SPIN THE WHEEL PLEASE
Ok so, I've ORD-ed almost 2 weeks ago, and I've found a job. Which begins tomorrow, and I can't sleep.
I knew I would have mixed feelings about ORD when I saw this day coming. I always have mixed feelings when leaving a certain job, or school which I may dislike very much in the beginning.
I always feeling kinda happy that I'm moving on to something else, but also sad that I'm leaving that said school/job/whatever.
Well, I saw this day coming so I guess I'll be over it sooner.
So anyway, I'm glad to have found a job and I am excited about it. I heard it'll be very stressful but I think I should be able to take it.
Which makes me remember, I always preferred a high salary but stressful and full-of-shit job to a meaningful but low paying one.
Now I'm having second thoughts. I'm constantly asking myself, "What if I hate the place?", "What if I hate the people? I hate people all the time, well, this time it's the corporate bastards, what if I hate them more?".
The interview itself was pretty scary for me. It's the first time I've been to an interview for a job that I need. Like, really NEED because I'm really broke now.
It used to be fine for me to be broke because I can always ask money from my parents. Or steal from my dad(that's another story for another time).
But now, I'm 21, and my parents should be celebrating that I'm not already asking money from, but it's really time I give them money.
I am broke, so broke that I'm already borrowing money from my brother, and I haven't paid him the money for the gift we shared for our mom on Mothers' Day.

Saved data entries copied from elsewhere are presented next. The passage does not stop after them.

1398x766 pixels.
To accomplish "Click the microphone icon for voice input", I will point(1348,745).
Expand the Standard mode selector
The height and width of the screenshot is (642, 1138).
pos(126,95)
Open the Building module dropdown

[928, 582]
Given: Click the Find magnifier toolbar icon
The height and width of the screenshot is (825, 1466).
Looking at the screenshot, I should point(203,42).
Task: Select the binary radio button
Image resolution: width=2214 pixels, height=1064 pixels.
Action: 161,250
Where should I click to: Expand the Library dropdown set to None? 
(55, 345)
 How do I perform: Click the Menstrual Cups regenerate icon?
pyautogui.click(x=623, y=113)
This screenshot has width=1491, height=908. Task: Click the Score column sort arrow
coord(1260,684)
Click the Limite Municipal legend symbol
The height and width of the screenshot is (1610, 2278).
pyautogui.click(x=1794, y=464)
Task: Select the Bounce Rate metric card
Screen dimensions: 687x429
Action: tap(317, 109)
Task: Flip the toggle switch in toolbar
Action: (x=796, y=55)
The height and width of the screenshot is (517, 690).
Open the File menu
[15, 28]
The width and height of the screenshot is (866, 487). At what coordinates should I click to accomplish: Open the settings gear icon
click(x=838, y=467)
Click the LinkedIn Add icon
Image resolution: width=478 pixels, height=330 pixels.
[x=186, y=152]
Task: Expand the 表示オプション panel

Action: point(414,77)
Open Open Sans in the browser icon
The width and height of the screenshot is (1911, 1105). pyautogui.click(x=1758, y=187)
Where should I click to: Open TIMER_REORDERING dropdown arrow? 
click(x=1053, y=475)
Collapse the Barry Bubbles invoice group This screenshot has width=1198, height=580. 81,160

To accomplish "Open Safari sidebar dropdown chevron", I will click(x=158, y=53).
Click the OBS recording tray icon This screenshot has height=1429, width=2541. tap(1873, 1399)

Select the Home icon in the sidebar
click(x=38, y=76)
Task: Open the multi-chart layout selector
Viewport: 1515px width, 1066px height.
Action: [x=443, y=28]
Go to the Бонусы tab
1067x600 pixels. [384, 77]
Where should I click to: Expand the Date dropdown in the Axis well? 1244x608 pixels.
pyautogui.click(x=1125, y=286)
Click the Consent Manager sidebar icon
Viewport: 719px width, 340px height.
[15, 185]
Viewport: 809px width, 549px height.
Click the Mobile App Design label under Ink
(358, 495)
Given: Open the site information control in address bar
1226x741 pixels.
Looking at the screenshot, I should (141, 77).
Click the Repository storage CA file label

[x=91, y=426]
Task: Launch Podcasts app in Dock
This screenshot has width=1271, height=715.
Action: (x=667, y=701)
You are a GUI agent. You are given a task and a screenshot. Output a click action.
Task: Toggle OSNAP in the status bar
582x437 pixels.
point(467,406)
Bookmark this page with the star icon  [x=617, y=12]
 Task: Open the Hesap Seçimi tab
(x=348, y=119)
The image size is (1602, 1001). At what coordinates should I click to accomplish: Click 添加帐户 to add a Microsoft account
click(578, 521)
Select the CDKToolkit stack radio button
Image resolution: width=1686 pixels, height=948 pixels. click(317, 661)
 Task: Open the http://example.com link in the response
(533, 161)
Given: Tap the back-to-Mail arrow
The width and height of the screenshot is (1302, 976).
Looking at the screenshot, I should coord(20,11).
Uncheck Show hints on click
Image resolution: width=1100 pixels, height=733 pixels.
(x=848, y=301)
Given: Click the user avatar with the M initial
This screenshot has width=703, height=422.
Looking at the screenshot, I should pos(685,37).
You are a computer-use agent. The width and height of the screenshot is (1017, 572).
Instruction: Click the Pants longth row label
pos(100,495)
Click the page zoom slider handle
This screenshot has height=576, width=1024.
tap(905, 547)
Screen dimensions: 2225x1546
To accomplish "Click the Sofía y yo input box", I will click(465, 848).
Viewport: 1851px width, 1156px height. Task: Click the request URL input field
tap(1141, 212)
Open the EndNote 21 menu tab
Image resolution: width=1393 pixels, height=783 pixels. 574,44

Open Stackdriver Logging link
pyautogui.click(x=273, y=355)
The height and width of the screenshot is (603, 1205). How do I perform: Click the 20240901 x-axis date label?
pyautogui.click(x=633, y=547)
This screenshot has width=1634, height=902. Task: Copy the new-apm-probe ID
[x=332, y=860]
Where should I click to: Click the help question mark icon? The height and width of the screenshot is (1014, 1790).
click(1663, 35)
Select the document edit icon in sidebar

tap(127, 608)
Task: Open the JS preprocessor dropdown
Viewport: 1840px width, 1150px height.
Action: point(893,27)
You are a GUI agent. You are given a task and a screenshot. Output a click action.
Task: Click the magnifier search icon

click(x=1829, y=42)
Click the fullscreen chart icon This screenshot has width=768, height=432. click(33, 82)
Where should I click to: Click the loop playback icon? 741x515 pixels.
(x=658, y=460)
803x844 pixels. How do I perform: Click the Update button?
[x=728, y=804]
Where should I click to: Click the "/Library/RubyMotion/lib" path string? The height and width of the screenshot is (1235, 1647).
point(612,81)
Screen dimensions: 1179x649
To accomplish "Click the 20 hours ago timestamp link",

This is a big change for me. When I was serving NS, I was so used to having something to do, so used to making the usual decisions, so used to the work in the army.
But this week, I'm free to do everything I want, sleep anytime in the day, wake up anytime I want, I am actually slowly getting used to being free.
And then I slowly spend every cent I have away.
Then I find another place to bind up my time, so I can make money to spend again.
So anyway, I heard of this logic about Getting a Low-income Job You Like Vs. Getting a High-income Job You Dislike.
See, let's say you got the latter, and you make $10,000 a month, but it consumes all your time, and you only manage to enjoy 1 day a week, and probably have a rest-month in 1 year. So mathematically, you enjoy 5 weeks a year.
Now for getting a low-income job you like, you make $1,000 a month, but you enjoy every hour of the job. Let's not forget you're definitely enjoying the weekends too. You enjoy 12 months a year!
I know, but $1,000 cannot feed family, cannot buy car, cannot buy house, maybe can pay some of the bills.
That, is the perfect example of what life is. Life sucks. That's what it is.
So anyway, I'm lucky to have a brother, and have seen how he lived his life when he just ORD-ed. So I guess it's a good thing for me to have found a job this quick.
Whoever is reading this, thanks.
You're welcome too, because this post is a reminder for you that life sucks.